The Miami Herald
April 15, 1983, page 3-B

4 exiles sent to prison in smuggling scheme

By Jay Ducassi
Herald Staff Writer

Four Cuban exiles were sentenced to prison terms Thursday for their roles in a smuggling scheme that allegedly involved using Cuba as a staging area to ship marijuana and Quaaludes to South Florida.

U.S. District Judge Joe Eaton sentenced Alberto Cortez and Jose Rafael Martinez to eight years in prison. Jorge Felipe Llerena received a seven-year sentence.

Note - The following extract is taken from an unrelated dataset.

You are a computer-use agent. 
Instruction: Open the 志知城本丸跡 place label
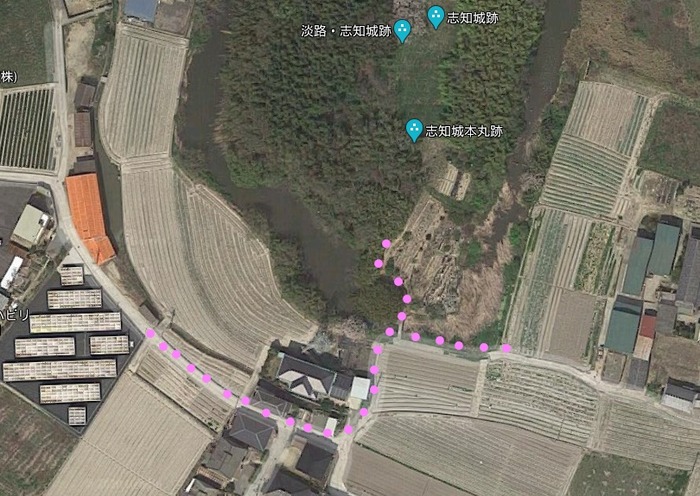[464, 131]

Hector Gonzalez Quiñones also drew a seven-year term, which Eaton said would run concurrently with the 18 years Gonzalez still has to serve on unrelated convictions.

"The sentences were appropriate," said Assistant U.S. Attorney Richard Gregorie, one of two prosecutors in the case.

Witnesses in the three-week trial said Quiñones, Martinez, Llerena and others -- with the aid of four high-ranking Cuban government officials -- made drug pickups off the northern coast of Cuba.

According to testimony, more than 10 million methaqualone (Quaalude) tablets and 23,000 pounds of marijuana were picked up from a "mother ship" off Paredon Grande Key in Cuba, with the protection of the Cuban navy.

The drugs were offloaded into small speedboats and brought to South Florida. The marijuana, witnesses said, was stored at Cortez's five-acre farm in Homestead.

Though indicted, the Cuban officials--Aldo Santamaria Cuadrado, Rene Rodriguez Cruz, Fernando Ravelo Renedo and Gonzalo Bassols Suarez--were never brought to , trial because the Cuban government has no extradition treaty with the United States.

The Cuban government vehemently denied that the four officials were involved in any smuggling activities.

During the sentencing Thursday, Martinez--a short, thin man with gold-rimmed glasses --looked at his wife in the audience and told Eaton: "I want to let my wife and son know that I've never been a traitor to my country."

The key testimony in the February trial came from a self-labeled "Cuban spy," who said he took part in the operation under orders from the Cuban intelligence agency, and from a confessed smuggler who turned government informant.

A fifth man convicted in the case, Jose Martinez Valdes, is scheduled to be sentenced Monday.